I want to clear some things up here. Response time is an average from color to color. The fastest change is from white to black, or vice versa, because what the cells are doing is going from no voltage to full voltage. The abrupt change in voltage causes the cells to change colors quickly. The slowest changes are from, for instance, red to magenta, or one shade of gray to another. The change in voltage isn't large enough to push the cells into their new color. However, you won't see ghosting in something like this, usually, because if the pixel was changing from red to magenta, the pixel that hasn't changed fast enough is on a (probably) red or magenta background. So, the ghosting is not noticable. However, when black is on white, while it's the fastest chage of all, it will be more noticable because of the stark contrast.

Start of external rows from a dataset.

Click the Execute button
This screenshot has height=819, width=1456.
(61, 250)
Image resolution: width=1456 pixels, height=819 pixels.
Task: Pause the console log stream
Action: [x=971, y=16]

Another thing you have to understand is, since response rate is the average time it takes to change from one color to another, you can't get rid of ghosting no matter how low your fps are. If you are loading only two fps, you migt still have ghosting because even though you're only seeing two, distinct frames every second, the screen still has to change colors. That takes time. If your eye perceives ghosting during the 25ms it takes for one cell to change color, then it's going to perceive it no matter what your fps are.
That's why people "in the know" won't say that the equation works. That equation is no good. Response time on an LCD and fps in a fps game (frames per second and first-person shooter, respectively) aren't easily equatable.
THERE'S NO EASY ANSWER, YOU JUST HAVE TO SEE FOR YOURSELF.